Mohamed Al-Masry, who is organising Thursday’s protest on behalf of Samir’s mother, said Samir filed a lawsuit against the Supreme Council of the Armed Forces. When he went to give a statement at the Azbakeya Police Department he was taken to the Cairo Directorate of Security and never returned.
“He went to the Azbakeya Police Department with a lawyer from Tahrir,” Abdel-Kader said. “They called me to ask my permission to go to the directorate and the lawyer assured me that he would return him to me… At 11, their phones were turned off and at 12, the lawyer called and said he was told, ‘whoever comes in, doesn’t come out.’”
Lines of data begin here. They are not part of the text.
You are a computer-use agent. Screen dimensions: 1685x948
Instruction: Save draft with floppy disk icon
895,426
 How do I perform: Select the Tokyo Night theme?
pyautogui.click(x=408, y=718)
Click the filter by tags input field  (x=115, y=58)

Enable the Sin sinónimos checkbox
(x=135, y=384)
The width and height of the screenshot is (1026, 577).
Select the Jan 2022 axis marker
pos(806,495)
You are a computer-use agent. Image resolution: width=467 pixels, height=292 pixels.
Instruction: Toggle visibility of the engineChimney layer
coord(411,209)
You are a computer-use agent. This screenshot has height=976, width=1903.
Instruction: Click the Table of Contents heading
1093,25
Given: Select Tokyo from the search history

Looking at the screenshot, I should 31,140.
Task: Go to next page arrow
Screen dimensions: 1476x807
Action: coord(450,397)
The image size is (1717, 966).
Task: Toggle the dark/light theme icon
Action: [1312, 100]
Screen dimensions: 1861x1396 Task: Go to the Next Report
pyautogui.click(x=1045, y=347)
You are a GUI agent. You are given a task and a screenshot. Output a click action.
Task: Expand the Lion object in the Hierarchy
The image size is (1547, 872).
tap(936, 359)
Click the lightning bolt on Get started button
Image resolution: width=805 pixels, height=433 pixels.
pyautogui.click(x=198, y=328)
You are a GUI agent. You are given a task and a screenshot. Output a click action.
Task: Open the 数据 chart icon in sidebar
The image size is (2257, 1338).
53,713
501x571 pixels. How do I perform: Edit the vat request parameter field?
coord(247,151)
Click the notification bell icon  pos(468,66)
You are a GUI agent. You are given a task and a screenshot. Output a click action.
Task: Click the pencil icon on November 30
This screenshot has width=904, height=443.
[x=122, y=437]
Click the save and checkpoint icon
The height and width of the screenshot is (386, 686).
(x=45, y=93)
His mother was not allowed to see him for ten days after he was detained. During detention, Samir had a stroke because of his thigh injury. He is now being tried for the same set of vague charges most protesters are accused with, “gathering, disrupting traffic, burning and damaging facilities, making Molotov cocktails,” Abdel-Kader said.
At a hearing in July, his release was requested but instead another hearing was set for 20 October. Abdel-Kader says Samir’s leg hasn’t healed but she doesn’t want him to have surgery in hospital. She wants him to be bailed based on his medical conditions so that he can get the surgery he should have had months ago.
Another event held in solidarity with Samir featured student groups forming a human chain on Qasr Al-Nil bridge and the launch of “Detained Students Day,” calling for the release of Samir and another student.